Thanks, I'll give that a shot.

mkultra333 commented 1 year ago

Also, forgot to ask, what models am I supposed to use for mpt-7b-instruct? I've been trying to get a lot of different projects to work and half the time the models don't load. I know the models keep changing, especially the GGML models.

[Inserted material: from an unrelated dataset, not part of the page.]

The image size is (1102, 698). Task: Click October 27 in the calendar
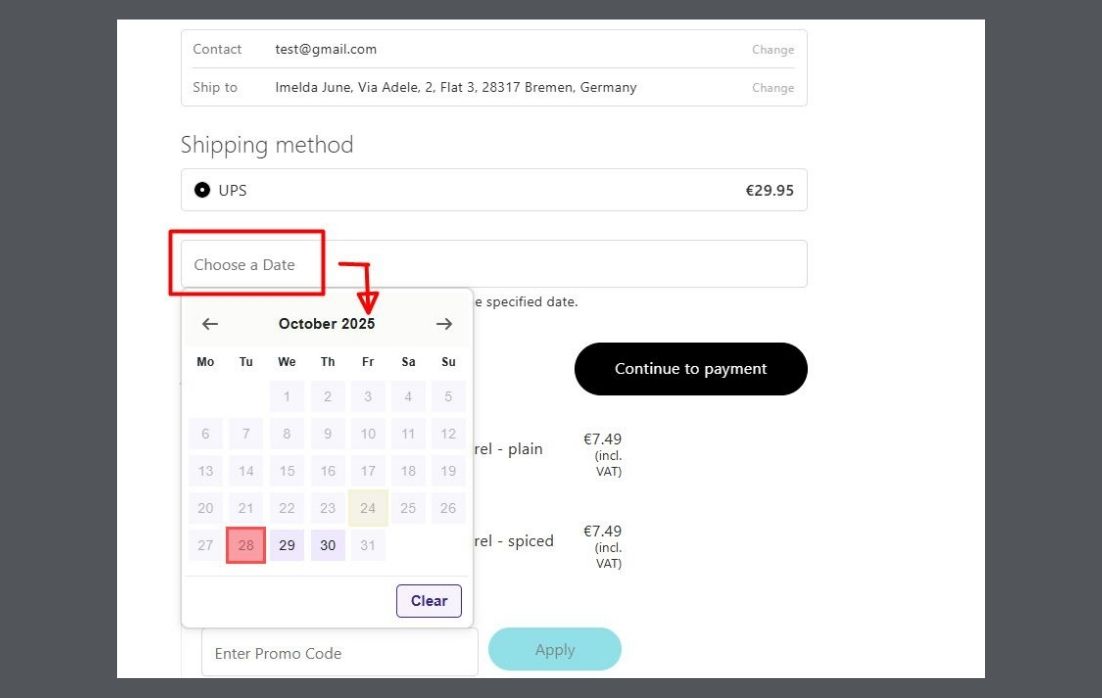point(206,546)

mkultra333 commented 1 year ago

I followed your instructions and it compiled. I gave it a model to use (ggml-mpt-7b-instruct.bin from nomic) and it loaded it, but then crashed when I typed in a prompt. I tried with the original llama.cpp it downloaded, and with the other version you linked to, but got the same either way. Here was the console output:

C:\Projects\llamaGPTJ\LlamaGPTJ-chat\build\bin\Debug>chat -m "C:/Projects/models/ggml-mpt-7b-instruct.bin" -t 4 LlamaGPTJ-chat (v. 0.2.1) LlamaGPTJ-chat: loading C:/Projects/models/ggml-mpt-7b-instruct.bin mpt_model_load: loading model from 'C:/Projects/models/ggml-mpt-7b-instruct.bin' - please wait ... mpt_model_load: n_vocab = 50432 mpt_model_load: n_ctx = 2048 mpt_model_load: n_embd = 4096 mpt_model_load: n_head = 32 mpt_model_load: n_layer = 32 mpt_model_load: alibi_bias_max = 8.000000 mpt_model_load: clip_qkv = 0.000000 mpt_model_load: ftype = 2 mpt_model_load: ggml ctx size = 5653.09 MB .mpt_model_load: kv self size = 1024.00 MB ......................... done......... mpt_model_load: model size = 4629.02 MB / num tensors = 194 LlamaGPTJ-chat: done loading!

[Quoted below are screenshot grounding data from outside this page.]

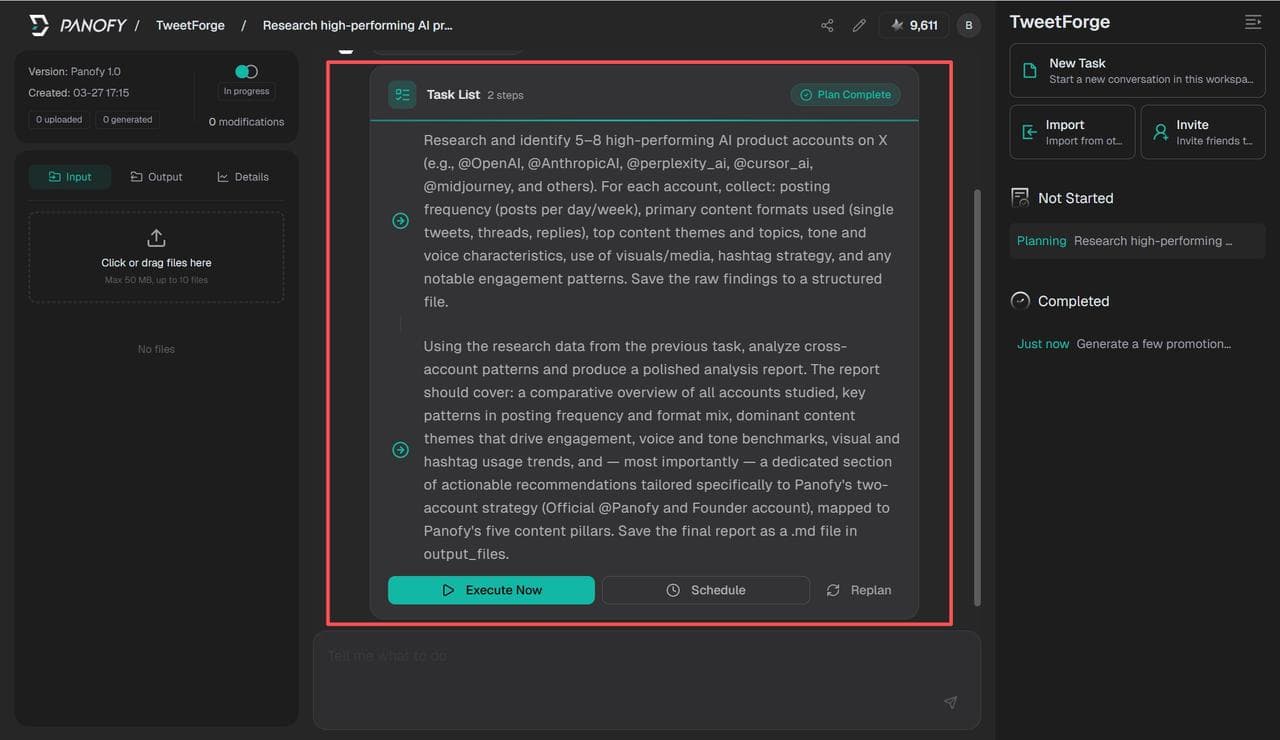Click the Panofy logo icon
Image resolution: width=1280 pixels, height=740 pixels.
39,26
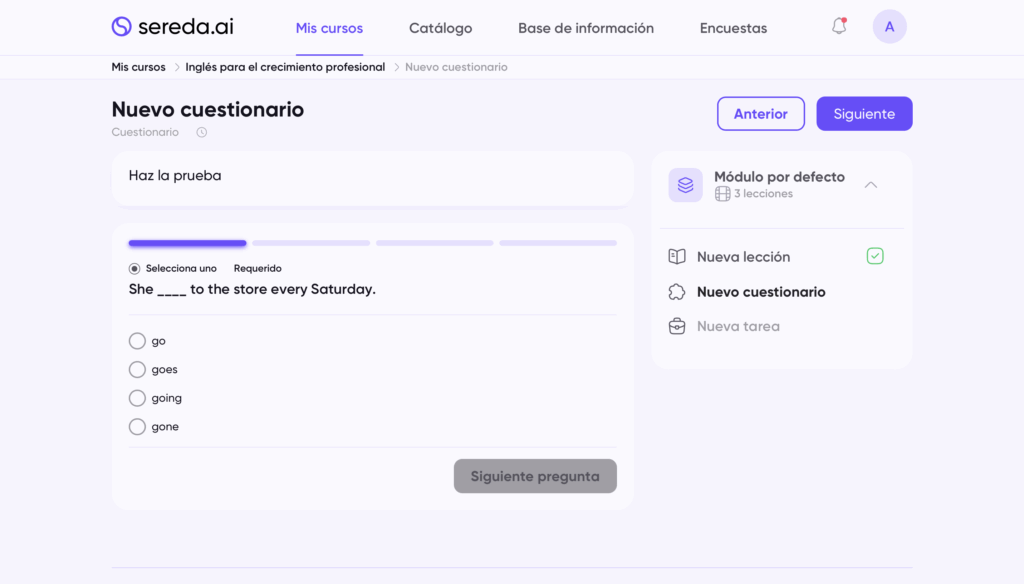Pick the "going" answer option
The height and width of the screenshot is (584, 1024).
(x=137, y=398)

test :Assertion failed: ggml_nelements(src1) == 2, file C:\Projects\llamaGPTJ\LlamaGPTJ-chat\gpt4all-backend\llama.cpp\ggml.c, line 9342 : C:\Projects\llamaGPTJ\LlamaGPTJ-chat\build\bin\Debug>

Edit: I tried ggml-gpt4all-j.bin and that ran okay, so maybe it just doesn't like mpt-7b.

Edit: Release mode seems to run ggml-mpt-7b-instruct.bin fine, no crashes so far.

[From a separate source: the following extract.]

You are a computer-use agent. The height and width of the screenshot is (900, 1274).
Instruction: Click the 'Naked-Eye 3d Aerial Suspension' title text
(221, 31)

Thanks a lot for your help! I've been trying to compile at least one of these kinds of projects for days without any success. This one seems to run very fast compared to GPT4ALL.

kuvaus commented 1 year ago

Also, forgot to ask, what models am I supposed to use for mpt-7b-instruct?

@MBCX kindly posted a link to all the supported models here: https://github.com/kuvaus/LlamaGPTJ-chat/issues/8#issuecomment-1567640695 I haven't personally tested them all but they should all work. The couple links in the README.md also point to those same models, but that link has the more complete list.

I followed your instructions and it compiled. I gave it a model to use (ggml-mpt-7b-instruct.bin from nomic) and it loaded it, but then crashed when I typed in a prompt.
Edit: I tried ggml-gpt4all-j.bin and that ran okay, so maybe it just doesn't like mpt-7b.

Nice find on the Debug mode error! That is an bug in the program so I'll look into it. Thanks!

Edit: Release mode seems to run ggml-mpt-7b-instruct.bin fine, no crashes so far.

Glad that the Release mode now works without errors.